Quoting lostlove:
what are you doing as the good starts to come back again?

can you do more of that?

what if you stopped looking for reasurrances and simply told yourself the opposite of all the neg assumptions you make on your own?

what will you do the next time you sense or assume h is withdrawing....where will you allow your thoughts to go...what will you think of instead of making negative assumptions about his withdrawal.


LL -- you're actually READING my mind!!! We crossposted. My two (still crappily worded goals with NO actions yet) are just what you suggest.

Do what it takes to get back to the good.
Get through the next "freak out" phase in a VERY different manner.


Quote:

is his slight withdrawal really withdrawal or is it more of a stepping back and not being so "on" sort of a getting comfortable once again in the r?


Ah...I **think** the withdrawal is one of two things...it's either me just freaking out (w/o h. contributing at all) OR it's just the slightest withdrawal by him...I'll notice that he stops saying ILY for a few days....he won't initiate or be receptive to me initiating...I get hypervigilant...start thinking I SEE something, etc. then freak out.

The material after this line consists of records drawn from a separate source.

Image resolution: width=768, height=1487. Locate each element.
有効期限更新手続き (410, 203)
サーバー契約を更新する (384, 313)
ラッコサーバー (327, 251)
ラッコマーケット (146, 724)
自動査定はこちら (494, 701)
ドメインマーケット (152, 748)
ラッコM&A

It's so slight...not a big deal at all...but I convince myself that I have to be on "infidelity watch" -- that what I noticed before about h. -- when I KNEW he was having an a (and was right) was that the ilys stopped, the intimacy stopped, he stopped holding my hand, everything.

There's no doubt a BIG difference between the slight pull I feel now and the super, duper withdrawal of a year ago...I just get 'em confused.

Not a pretty sight!!!

Sage


Relax. Appreciate. Be calm. Laugh. Enjoy. Be secure. Be loving. Be loved. Don't personalize. Don't ASSume. Accept. Be grateful.